AM Fachir, duta besar RI untuk Mesir dalam wawancaranya dengan Metrotv Sabtu (12/2) malam mengatakan, militer Mesir sudah akan menegakkan wewenangnya menghadapi kemungkinan terjadinya kerusakan selama proses transisi. Selain itu, hingga hari ini sudah diberitakan bahwa beberapa warga sipil mulai menjadi relawan membantu militer membersihkan puing-puing sisa demonstrasi dan bentrokan selama hampir 3 minggu terakhir.Sementara itu, militer mengungkapkan bahwa pihaknya akan bekerjasama dengan menteri dalam negeri melakukan amandemen konstitusi serta penyusunan konsep pemilu yang bebas dan terbuka. Mereka juga menambahkan, pihak militer selalu akan mengedepankan pandangan rakyat dalam penyusunan dua agenda utama masa transisi tersebut.
Fachir menambahkan, pihak kedutaan RI di Kairo dan Alexandria tengah menyusun rencana penanganan WNI dan telah berkoordinasi dengan pemerintah pusat di Jakarta.

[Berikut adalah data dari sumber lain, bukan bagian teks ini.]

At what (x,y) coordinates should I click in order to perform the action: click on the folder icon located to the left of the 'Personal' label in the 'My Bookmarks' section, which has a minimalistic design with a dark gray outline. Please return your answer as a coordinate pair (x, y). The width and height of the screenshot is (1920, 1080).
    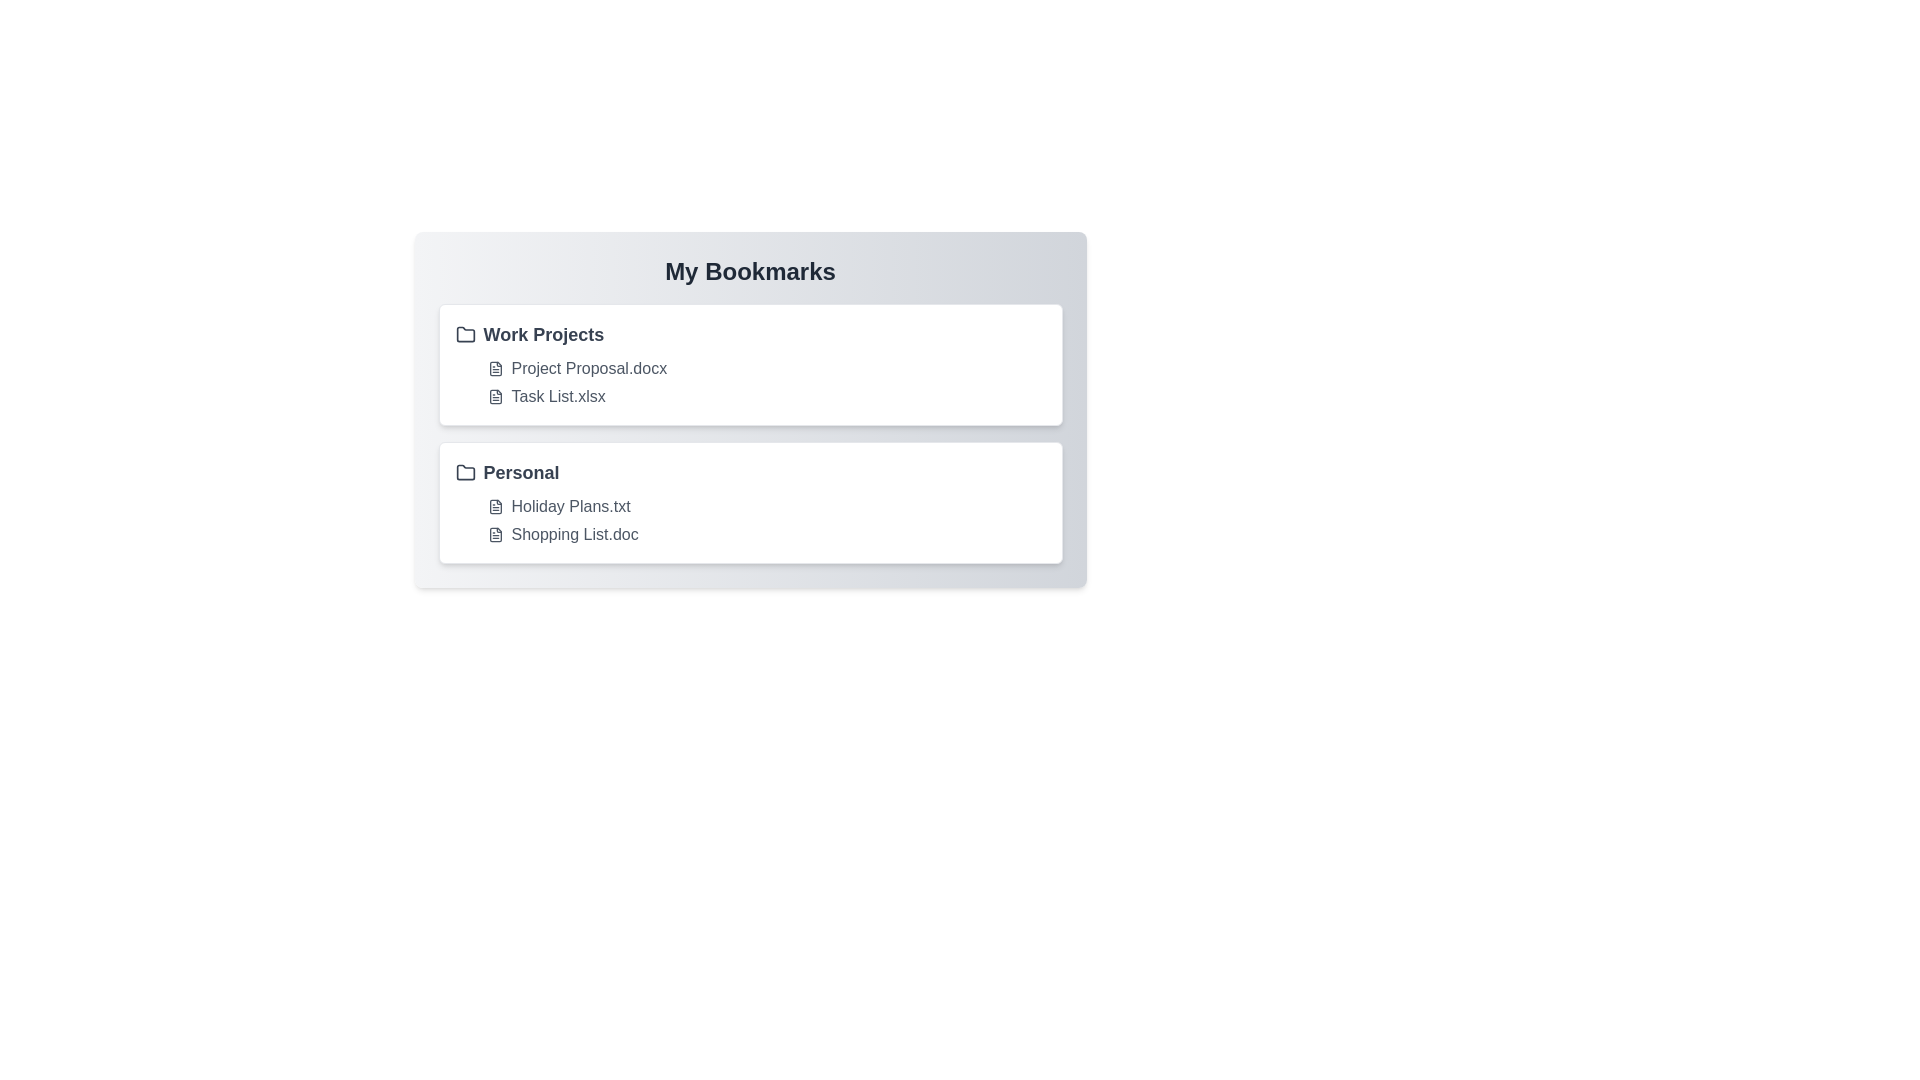
    Looking at the image, I should click on (464, 473).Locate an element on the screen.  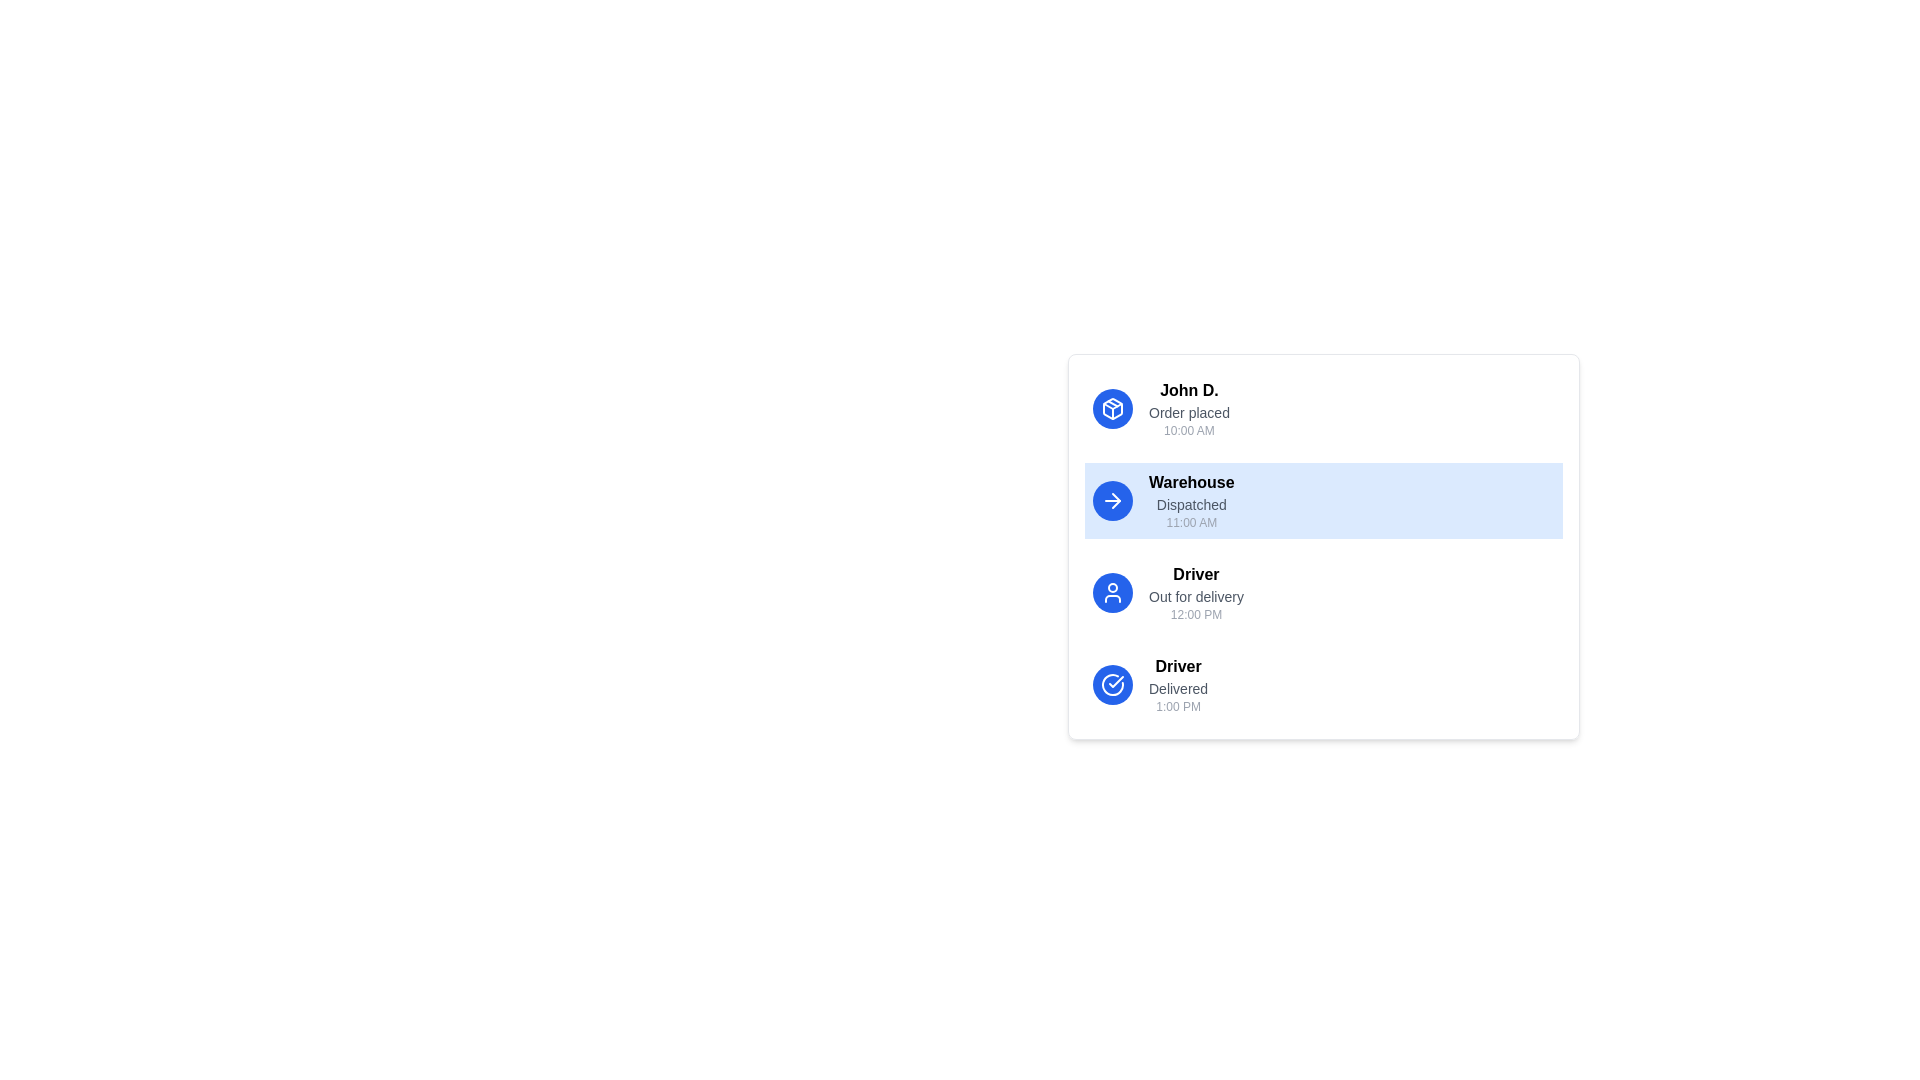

Sementara itu, Falahuddin Qudsi, mahasiswa Al Azhar yang memilih terus mengikuti perkembangan dalam negeri di Kairo mengatakan bahwa ia dan teman-teman masih dalam keadaan waspada dan tetap mengikuti peraturan militer dengan membawa kartu identitas setiap keluar rumah. Ia juga menyampaikan bahwa saat ini kebutuhan paling mendesak dari mahasiswa di Mesir adalah dana insentifberupa uangserta logistik, mengingat transisi belum begitu pulih dalam hal bisnis ataupun toko-toko. Mereka juga meminta agar upaya pemantauan terus dilakukan oleh pemerintah RI agar setiap perubahan yang terjadi dapat diantisipasi dengan baik.

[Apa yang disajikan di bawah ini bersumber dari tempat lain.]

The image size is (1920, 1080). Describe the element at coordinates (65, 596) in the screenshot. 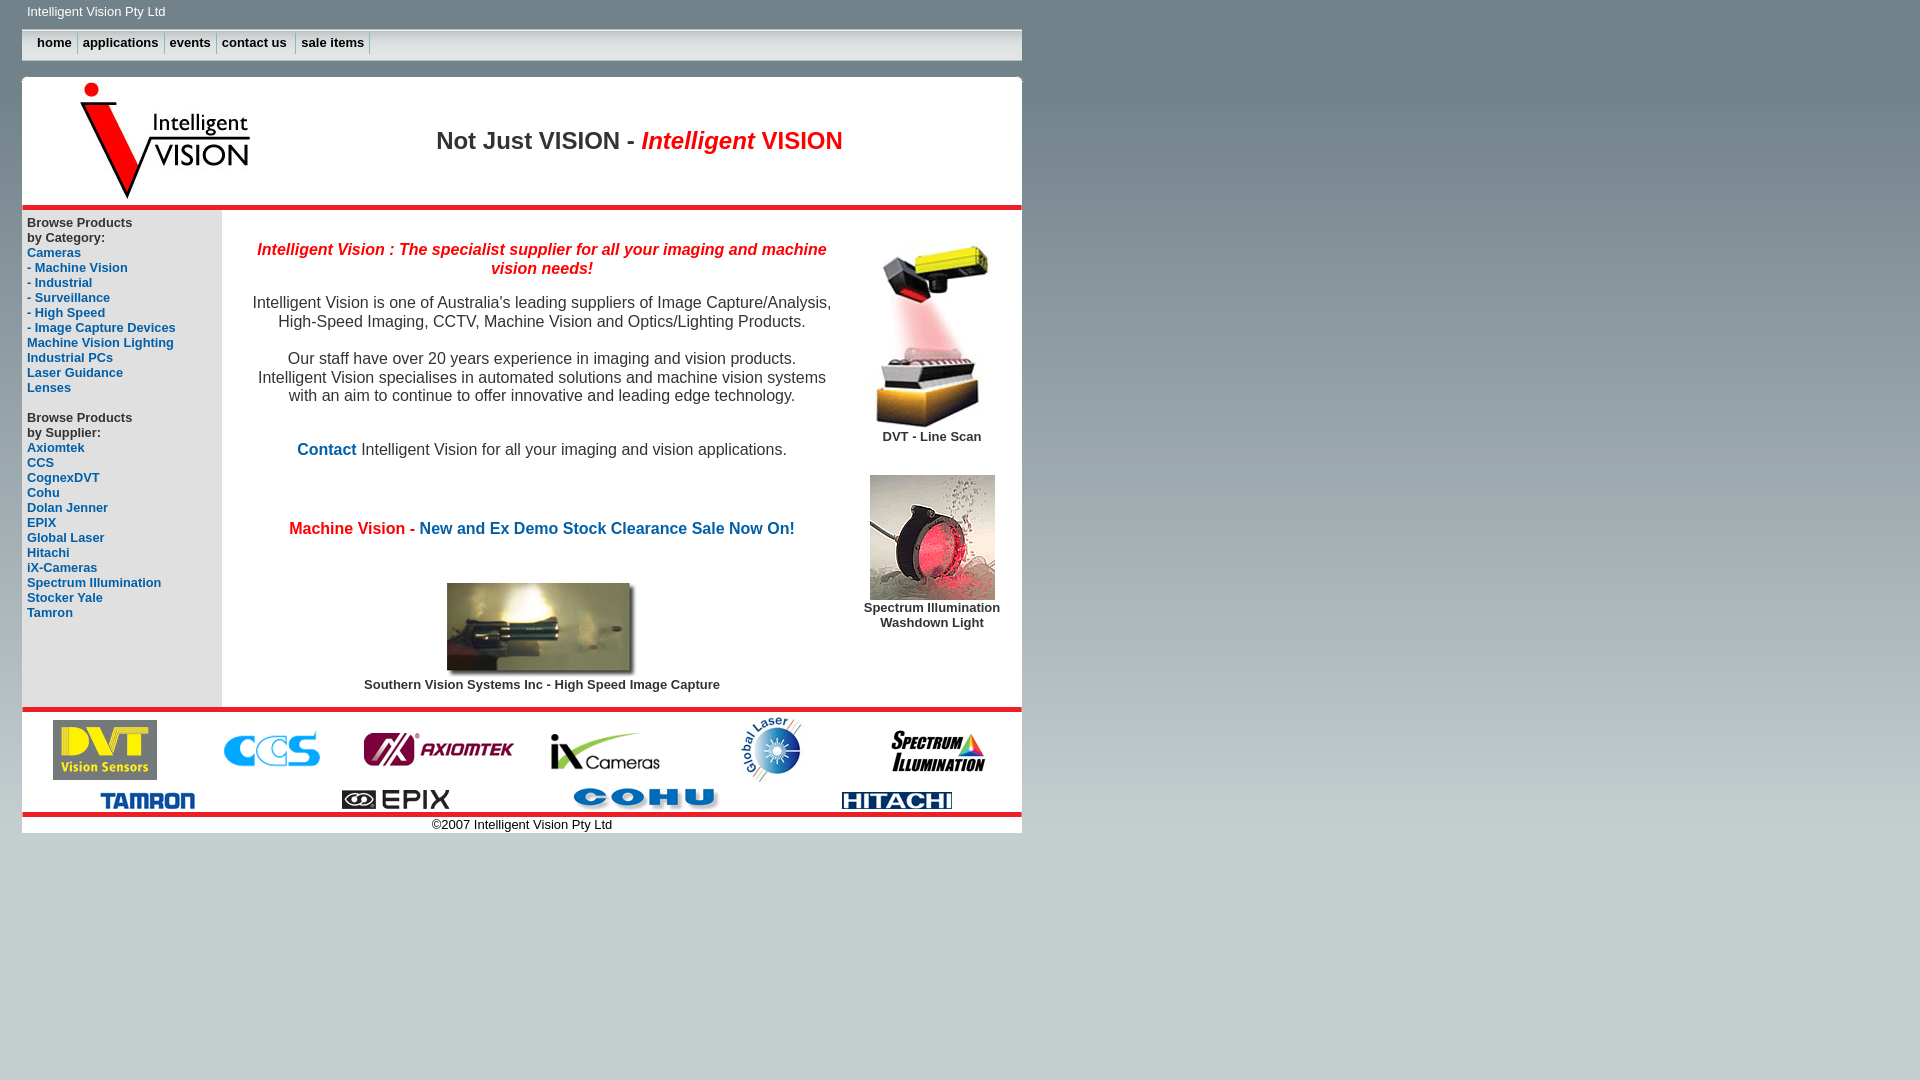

Rakyat Indonesia pernah merasakan kekuatan rakyat yang sama pada 1998. Saat itu suasana tidak jauh berbeda dengan Mesir, baik dari segi alasan berkobarnya aksi maupun cara perjuangan perlawanan yang ditempuh, menduduki pusat perhatian negeri. Saat itu, kompleks DPR Senayan adalah Tahrir Square-nya. Pendudukan ribuan mahasiswa di atas gedung wakil rakyat itu hanya berlangsung efektif selama kurang dari seminggu hingga akhirnya kemenangan diraih saat Soeharto mengumumkan sendiri pengunduran dirinya pada pagi tanggal 22 Mei. Namun, satu dekade setelah kemenangan besar rakyat itu, saat ini masyarakat Indonesia seakan mulai surut lagi, terlena dalam proses pemerintahan yang rajin mengemas alasan-alasan pembelaan diri melalui pencitraan dan retorika. Rakyat masih menurut, paling tidak belum mau melakukan aksi perlawanan masif yang rekonstruktif. Masih ada pemakluman, masih diberikan waktu bagi pemerintahan sekarang untuk membuktikan kinerjanya.

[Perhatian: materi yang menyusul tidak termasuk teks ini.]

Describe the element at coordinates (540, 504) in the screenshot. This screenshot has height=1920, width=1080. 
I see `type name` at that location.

Memang, masih terlalu dini dan jauh jika kita memproyeksikan kekecewaan masyarakat dalam negeri akan berujung sama dengan Mesir. Konteksnya berbeda, walaupun bukan mutahil untuk terjadi. Namun, tidaklah merendahkan diri jika Indonesia harus belajar banyak dari demokrasi yang ditunjukkan oleh jutaan rakyat mesir yang memperjuangkan suara mereka, tepat selama 18 hari di sebuah lapangan luas pusat kota bernama Tahrir Square Kairo itu.